(Stored records)
---
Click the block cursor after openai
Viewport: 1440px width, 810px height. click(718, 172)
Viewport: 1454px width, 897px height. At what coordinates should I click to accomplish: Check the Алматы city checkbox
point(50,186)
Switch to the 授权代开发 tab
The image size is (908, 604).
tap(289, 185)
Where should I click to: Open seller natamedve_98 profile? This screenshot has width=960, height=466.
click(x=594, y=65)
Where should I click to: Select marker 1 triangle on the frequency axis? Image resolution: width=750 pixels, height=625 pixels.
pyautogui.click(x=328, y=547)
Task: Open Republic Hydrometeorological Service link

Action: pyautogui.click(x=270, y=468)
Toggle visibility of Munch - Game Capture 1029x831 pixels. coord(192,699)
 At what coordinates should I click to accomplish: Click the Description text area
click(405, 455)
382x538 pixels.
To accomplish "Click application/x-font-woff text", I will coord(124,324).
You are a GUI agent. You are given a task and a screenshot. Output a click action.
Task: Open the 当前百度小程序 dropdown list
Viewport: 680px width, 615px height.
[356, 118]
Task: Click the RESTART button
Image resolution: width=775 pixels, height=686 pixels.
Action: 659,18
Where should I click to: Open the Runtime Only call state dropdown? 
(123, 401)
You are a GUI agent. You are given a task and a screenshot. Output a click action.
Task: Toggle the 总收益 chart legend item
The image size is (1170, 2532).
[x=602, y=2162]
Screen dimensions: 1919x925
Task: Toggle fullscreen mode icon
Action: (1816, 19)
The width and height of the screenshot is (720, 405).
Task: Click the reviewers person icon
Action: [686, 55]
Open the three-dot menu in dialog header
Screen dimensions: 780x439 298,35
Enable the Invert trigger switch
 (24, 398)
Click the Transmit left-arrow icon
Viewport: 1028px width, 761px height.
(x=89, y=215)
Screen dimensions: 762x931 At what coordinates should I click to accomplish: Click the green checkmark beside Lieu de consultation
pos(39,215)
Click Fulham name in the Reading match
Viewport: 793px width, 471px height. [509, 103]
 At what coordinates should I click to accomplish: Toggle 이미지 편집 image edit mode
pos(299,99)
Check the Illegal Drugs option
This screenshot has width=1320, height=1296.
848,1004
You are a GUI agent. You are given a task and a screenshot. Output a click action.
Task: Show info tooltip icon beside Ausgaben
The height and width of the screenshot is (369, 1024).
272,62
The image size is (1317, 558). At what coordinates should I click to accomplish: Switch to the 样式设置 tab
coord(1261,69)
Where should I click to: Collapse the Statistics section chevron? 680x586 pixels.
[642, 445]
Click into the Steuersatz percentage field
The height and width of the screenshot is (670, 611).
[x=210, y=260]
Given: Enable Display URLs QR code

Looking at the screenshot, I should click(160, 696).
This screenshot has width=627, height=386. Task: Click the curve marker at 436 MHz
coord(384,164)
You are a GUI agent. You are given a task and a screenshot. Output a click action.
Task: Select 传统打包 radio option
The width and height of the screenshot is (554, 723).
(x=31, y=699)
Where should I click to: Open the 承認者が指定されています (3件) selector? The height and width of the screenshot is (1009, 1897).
---
Please output every record exactly as it appears.

Click the block cursor after openai
Viewport: 1440px width, 810px height. click(718, 172)
Viewport: 1454px width, 897px height. At what coordinates should I click to accomplish: Check the Алматы city checkbox
point(50,186)
Switch to the 授权代开发 tab
The image size is (908, 604).
tap(289, 185)
Where should I click to: Open seller natamedve_98 profile? This screenshot has width=960, height=466.
click(x=594, y=65)
Where should I click to: Select marker 1 triangle on the frequency axis? Image resolution: width=750 pixels, height=625 pixels.
pyautogui.click(x=328, y=547)
Task: Open Republic Hydrometeorological Service link

Action: pyautogui.click(x=270, y=468)
Toggle visibility of Munch - Game Capture 1029x831 pixels. coord(192,699)
 At what coordinates should I click to accomplish: Click the Description text area
click(405, 455)
382x538 pixels.
To accomplish "Click application/x-font-woff text", I will coord(124,324).
You are a GUI agent. You are given a task and a screenshot. Output a click action.
Task: Open the 当前百度小程序 dropdown list
Viewport: 680px width, 615px height.
[356, 118]
Task: Click the RESTART button
Image resolution: width=775 pixels, height=686 pixels.
Action: 659,18
Where should I click to: Open the Runtime Only call state dropdown? 
(123, 401)
You are a GUI agent. You are given a task and a screenshot. Output a click action.
Task: Toggle the 总收益 chart legend item
The image size is (1170, 2532).
[x=602, y=2162]
Screen dimensions: 1919x925
Task: Toggle fullscreen mode icon
Action: (1816, 19)
The width and height of the screenshot is (720, 405).
Task: Click the reviewers person icon
Action: [686, 55]
Open the three-dot menu in dialog header
Screen dimensions: 780x439 298,35
Enable the Invert trigger switch
 (24, 398)
Click the Transmit left-arrow icon
Viewport: 1028px width, 761px height.
(x=89, y=215)
Screen dimensions: 762x931 At what coordinates should I click to accomplish: Click the green checkmark beside Lieu de consultation
pos(39,215)
Click Fulham name in the Reading match
Viewport: 793px width, 471px height. [509, 103]
 At what coordinates should I click to accomplish: Toggle 이미지 편집 image edit mode
pos(299,99)
Check the Illegal Drugs option
This screenshot has width=1320, height=1296.
848,1004
You are a GUI agent. You are given a task and a screenshot. Output a click action.
Task: Show info tooltip icon beside Ausgaben
The height and width of the screenshot is (369, 1024).
272,62
The image size is (1317, 558). At what coordinates should I click to accomplish: Switch to the 样式设置 tab
coord(1261,69)
Where should I click to: Collapse the Statistics section chevron? 680x586 pixels.
[642, 445]
Click into the Steuersatz percentage field
The height and width of the screenshot is (670, 611).
[x=210, y=260]
Given: Enable Display URLs QR code

Looking at the screenshot, I should click(160, 696).
This screenshot has width=627, height=386. Task: Click the curve marker at 436 MHz
coord(384,164)
You are a GUI agent. You are given a task and a screenshot. Output a click action.
Task: Select 传统打包 radio option
The width and height of the screenshot is (554, 723).
(x=31, y=699)
Where should I click to: Open the 承認者が指定されています (3件) selector? The height and width of the screenshot is (1009, 1897).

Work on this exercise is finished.